Reproducible: Always
Steps to reproduce: 
 1. Check links on http://de.selfhtml.org/html/tabellen/aufbau.htm

Actual results: All links to fragments on
http://de.selfhtml.org/html/referenz/elemente.htm are reported as broken.
Expected results: All links on that page are valid so there should be no error
report.

Note: In an recursive run on my own machine checklink even said:
-----
Processing      http://...../selfhtml81/html/referenz/elemente.htm


Anchors

Found 0 anchors.
-----
which absolutely is not true.

And yes, as far as I can tell all involved pages are valid.
Comment 1 Ville Skyttä 2004-09-23 16:31:18 UTC
Thanks for the report.  This is indeed a bug in the link checker.  I have
created a minimal reproducer here:

  http://qa-dev.w3.org/~ville/style-anchor-bug/
  http://qa-dev.w3.org/~ville/style-anchor-bug/target.html

I haven't examined why it happens yet, but "&lt;style&gt;" in the <meta> element
of target.html (as well as your elemente.htm) causes the link checker to fail to
find any anchors in that document.  It's only the specific "&lt;style&gt;"
string that causes problems, others seem to be fine.
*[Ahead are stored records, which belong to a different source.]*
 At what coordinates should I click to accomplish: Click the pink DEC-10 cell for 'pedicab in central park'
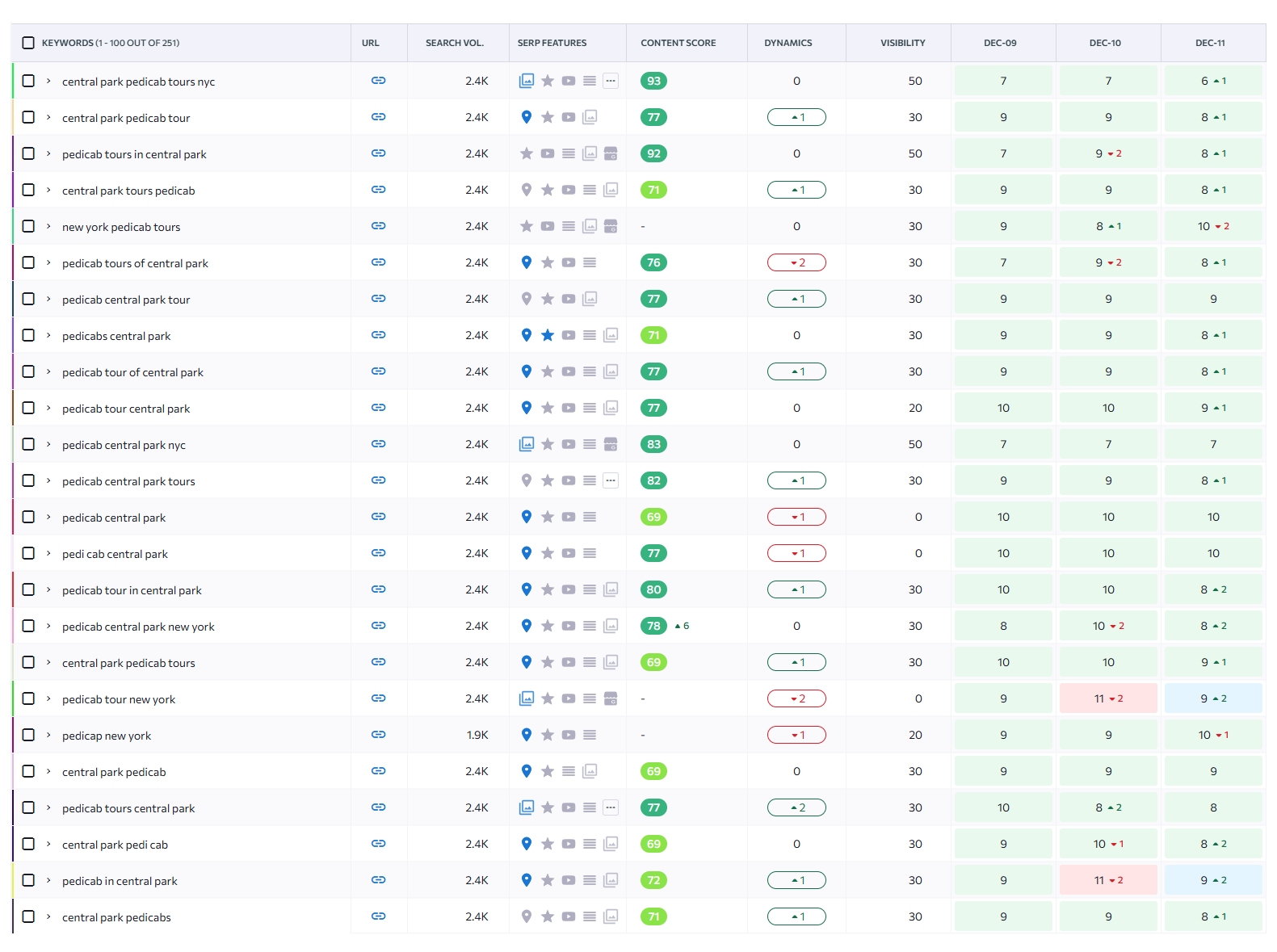point(1108,880)
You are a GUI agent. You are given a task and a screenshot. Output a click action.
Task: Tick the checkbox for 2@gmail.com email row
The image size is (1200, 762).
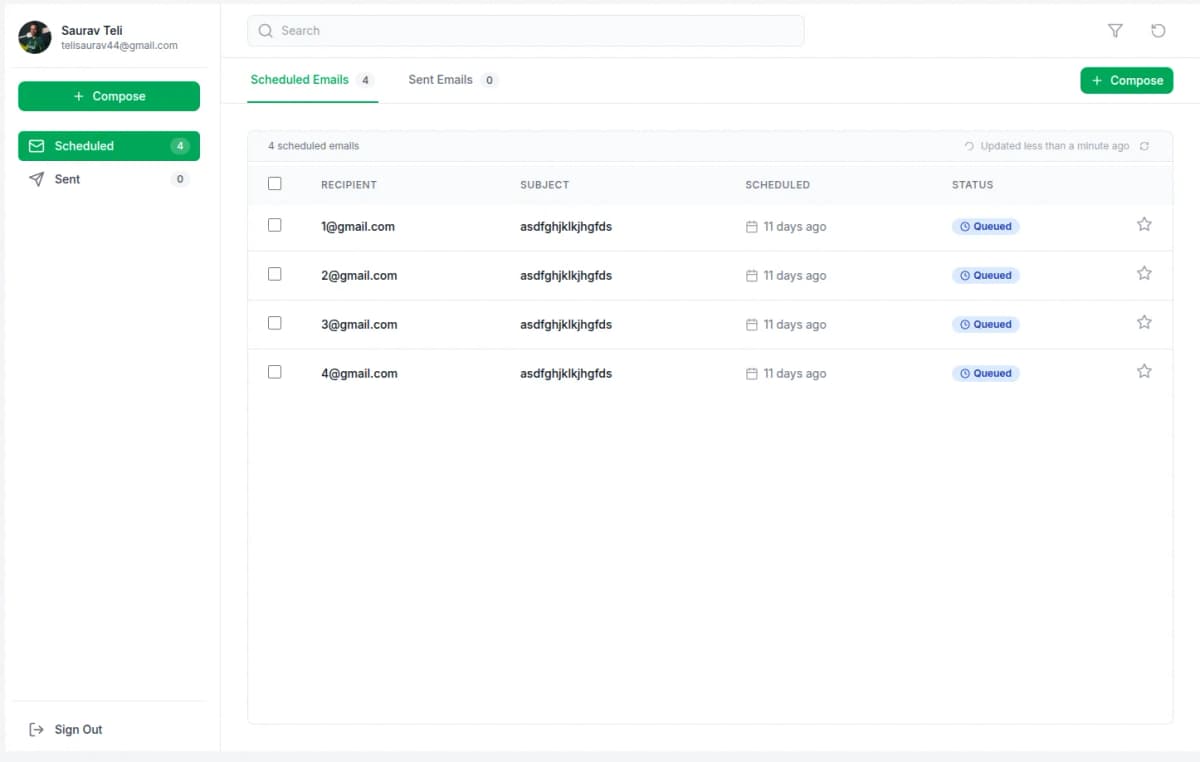click(x=275, y=274)
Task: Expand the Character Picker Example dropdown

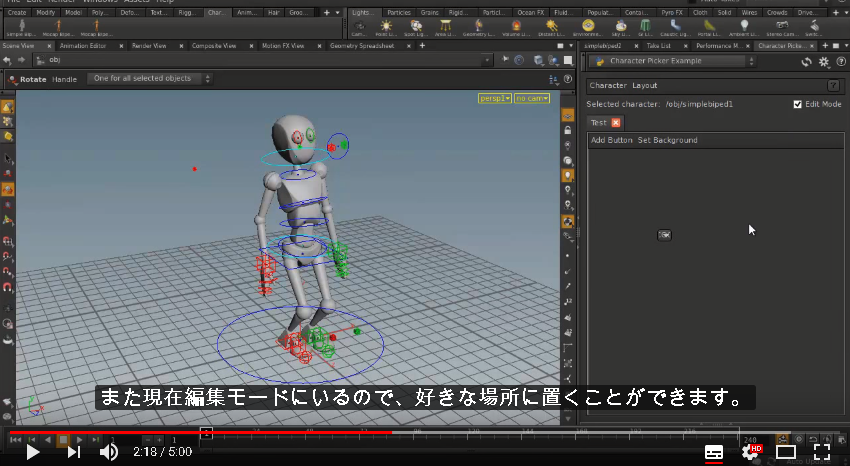Action: pos(673,61)
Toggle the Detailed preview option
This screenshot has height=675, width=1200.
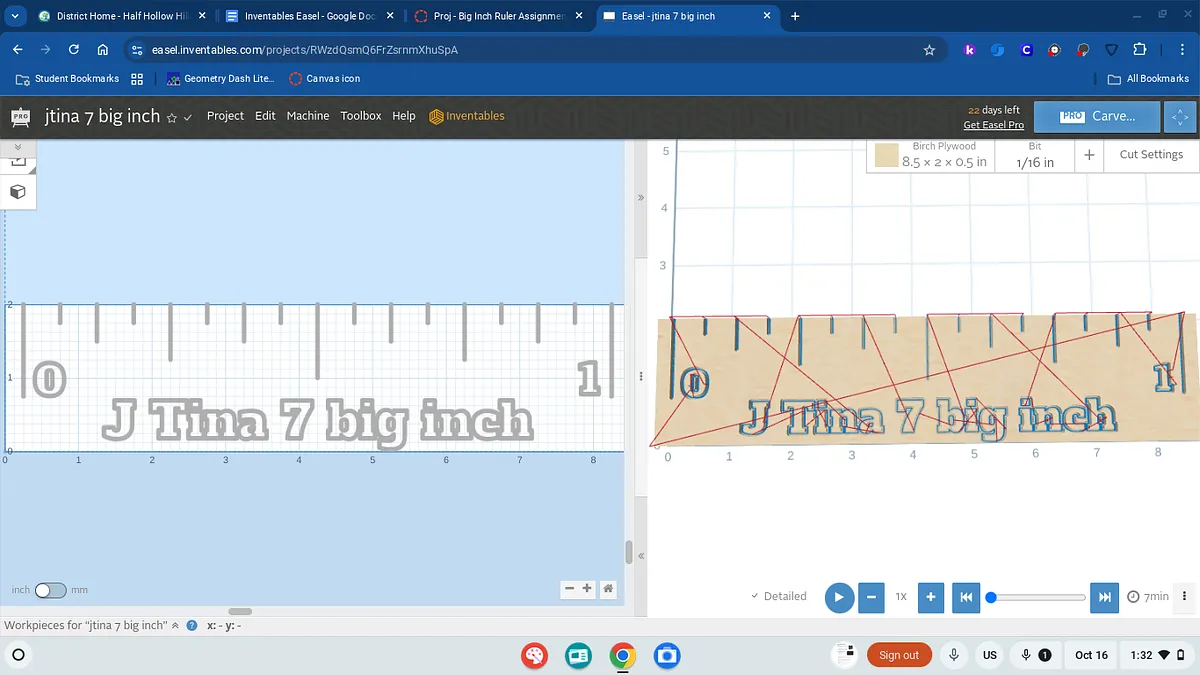click(779, 596)
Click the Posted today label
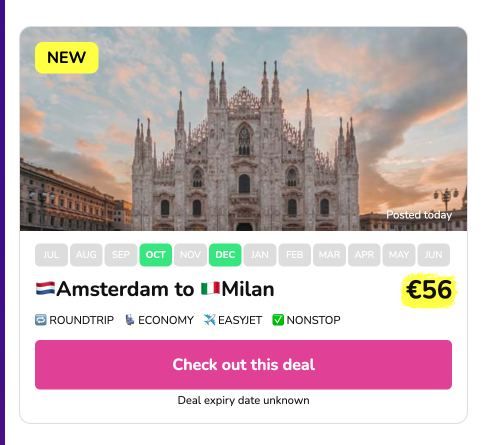485x445 pixels. 419,215
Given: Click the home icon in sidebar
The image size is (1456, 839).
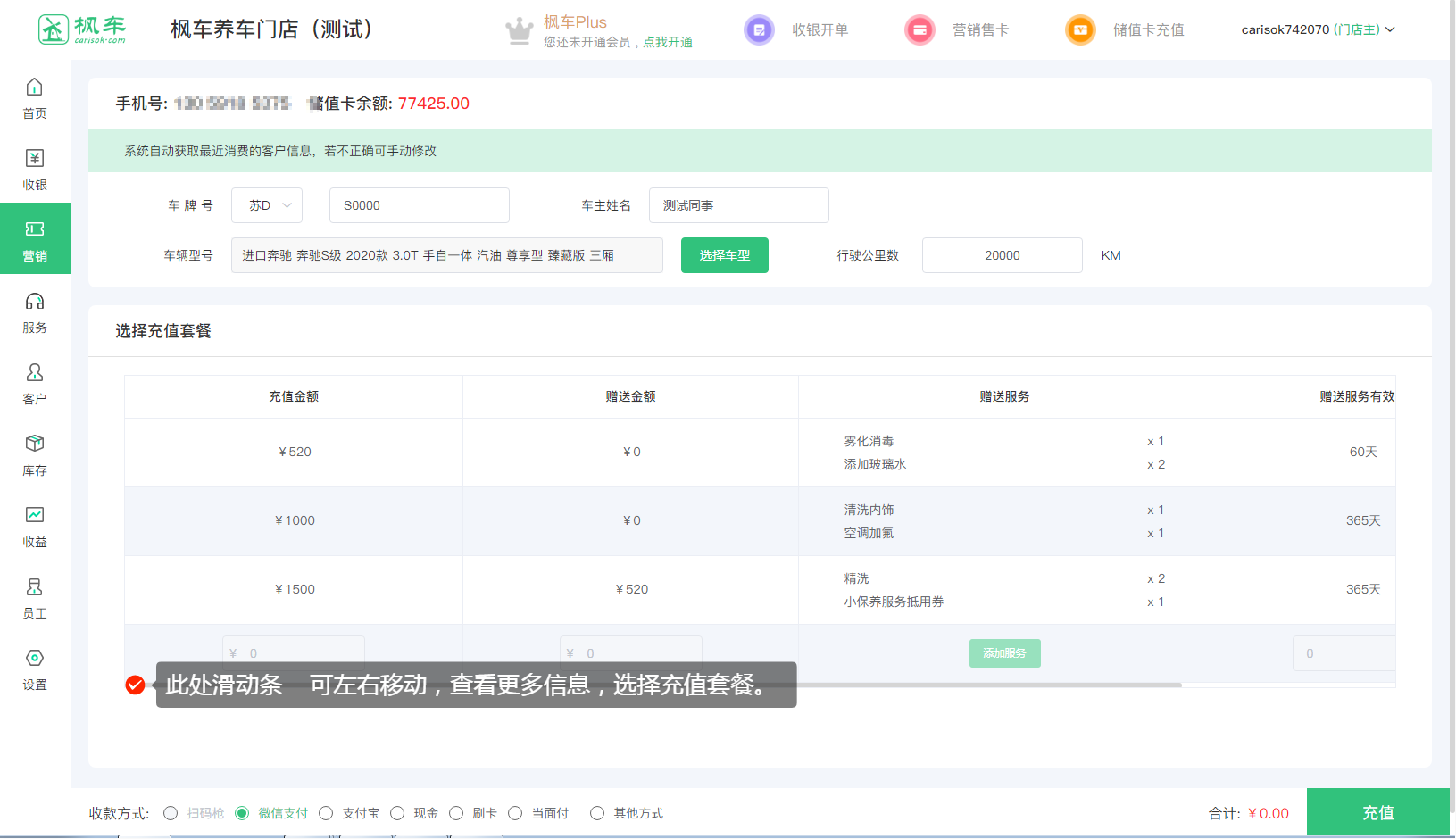Looking at the screenshot, I should pos(34,87).
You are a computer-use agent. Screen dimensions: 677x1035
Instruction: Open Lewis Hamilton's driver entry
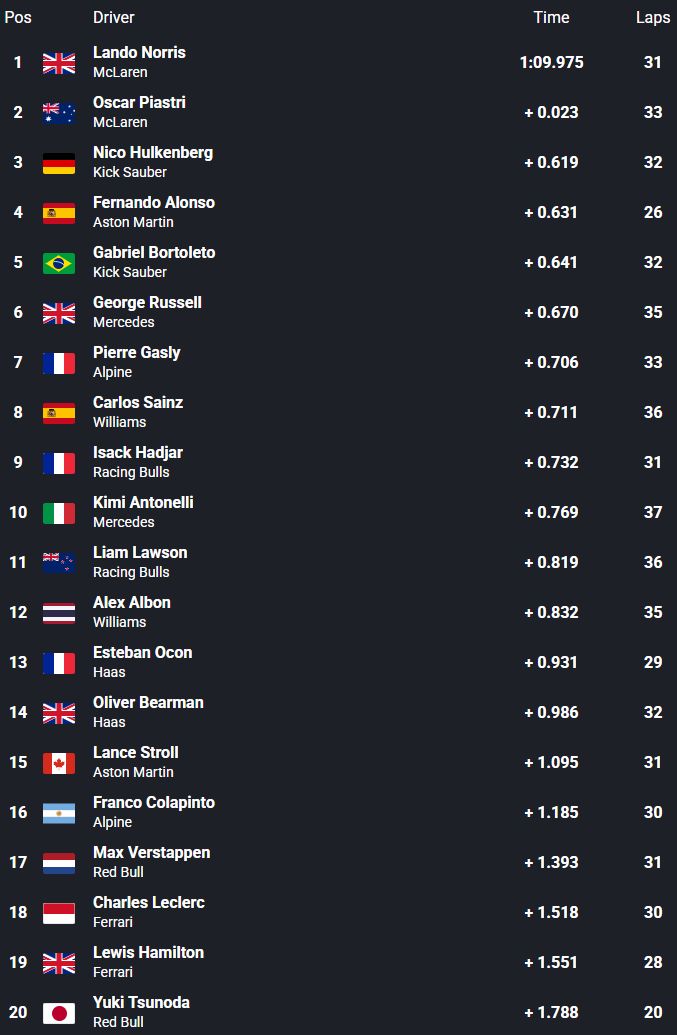[148, 952]

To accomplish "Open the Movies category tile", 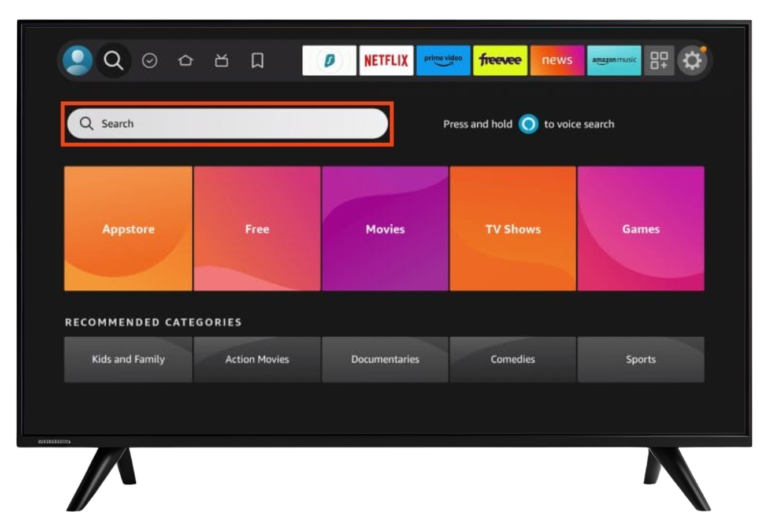I will [385, 229].
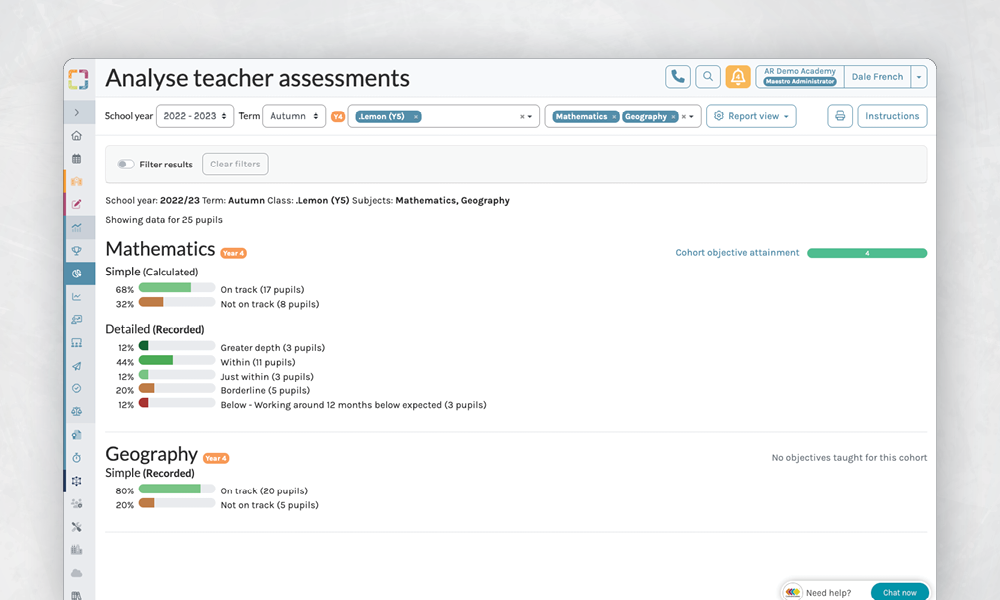This screenshot has width=1000, height=600.
Task: Click the printer icon button
Action: coord(840,116)
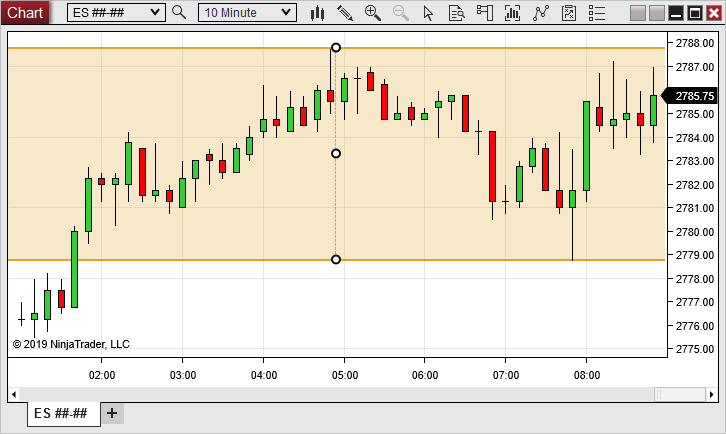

Side note, completely offtopic: the "&lt;sub &lt;" and "&lt;tfoot&gt;, &lt;" in
your keyword list look inconsistent with the others in it... ;)
Comment 2 Ville Skyttä 2004-10-10 21:10:17 UTC
Ok, got it.  Due to a stupid bug, we were pretty often passing the entire HTTP
response (including HTTP headers) to HTML::Parser.  The parser module is
apparently pretty lax wrt. this, so the issues caused were rare.

What triggered the failure in this case is HTML::HeadParser's behaviour of
expanding <meta> tags into fake HTTP headers, which in my testcase from comment
1 resulted in "X-Meta-Keywords: <style>", and the parser choked on it.

This should be fixed in CVS, and the latest development version (which will
pretty soon be released as 4.1) is running at http://qa-dev.w3.org/wlc/checklink
for testing.